=== Goal of the exercise ===
In the records that follow, find the line with "Screen dimensions: 1512x800"; from there, retype every line exactly through the line with "Click the 2023 label on time axis", which also belongs to the answer.

Top of The data

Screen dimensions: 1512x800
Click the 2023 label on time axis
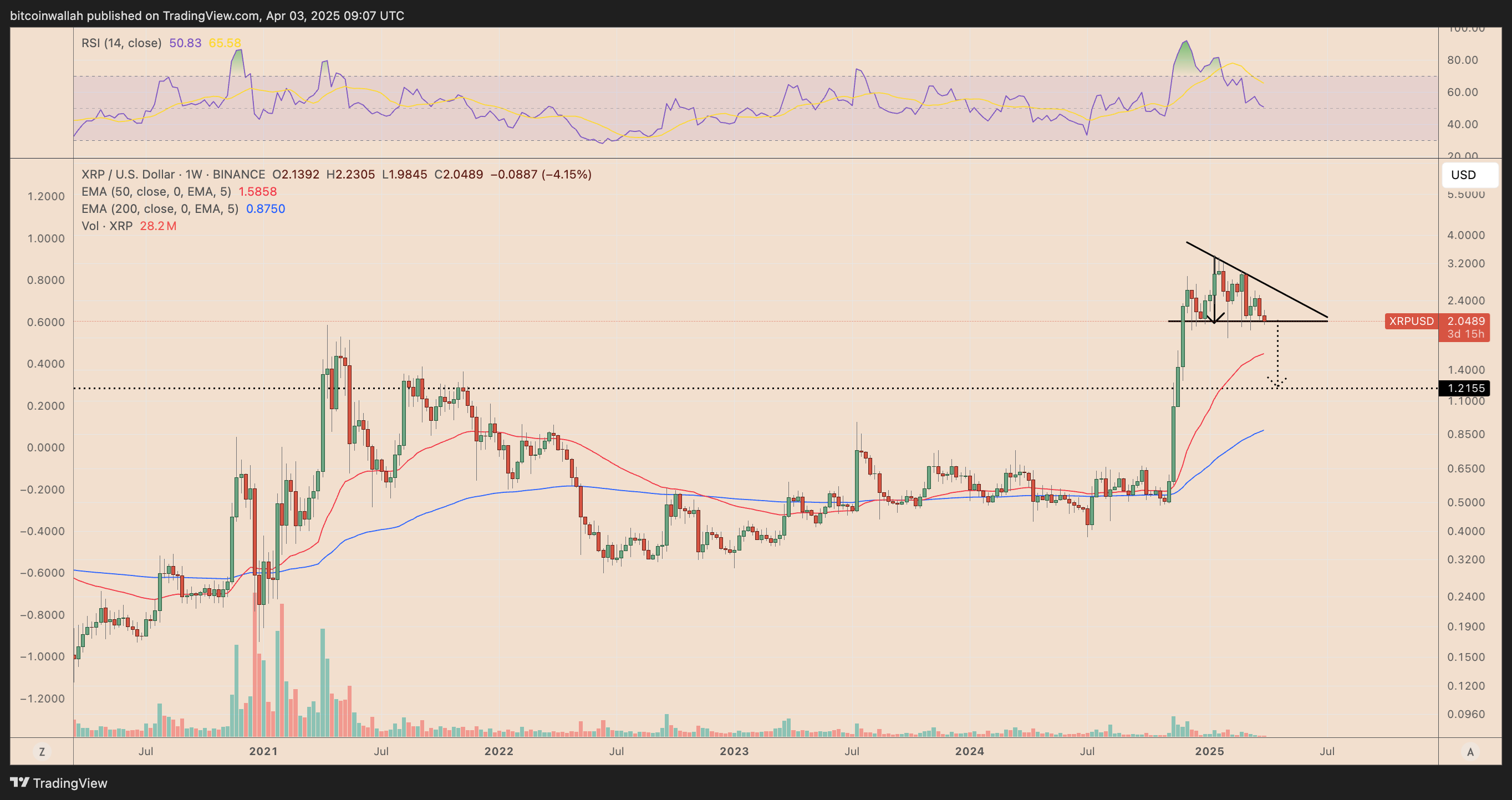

Bottom of The data
Top of The data

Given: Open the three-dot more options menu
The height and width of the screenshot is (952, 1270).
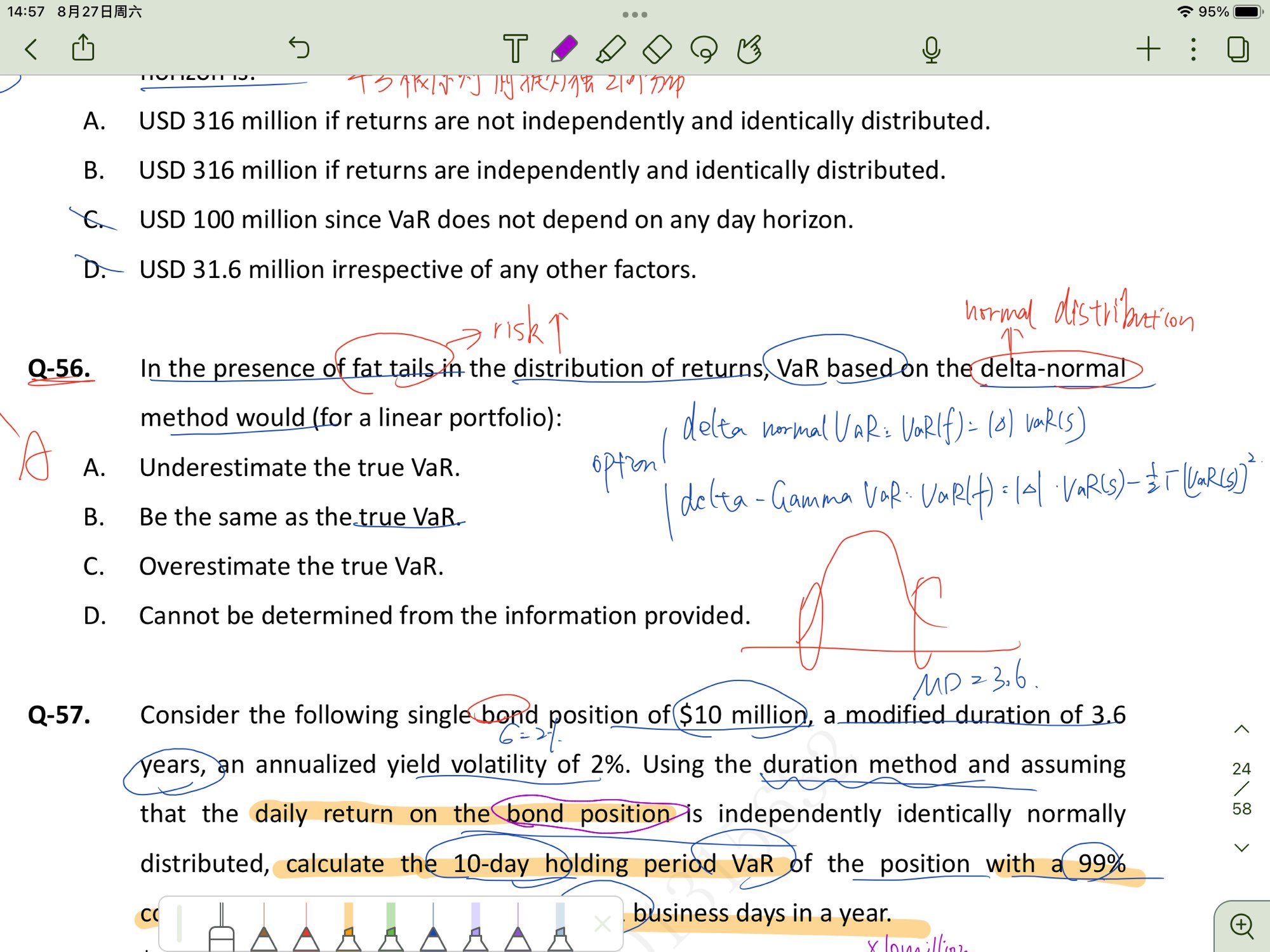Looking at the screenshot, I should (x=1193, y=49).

Bottom of The data
Top of The data

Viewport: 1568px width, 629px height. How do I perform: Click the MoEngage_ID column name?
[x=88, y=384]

Bottom of The data

=== Exercise result ===
Screen dimensions: 1512x800
Click the 2023 label on time axis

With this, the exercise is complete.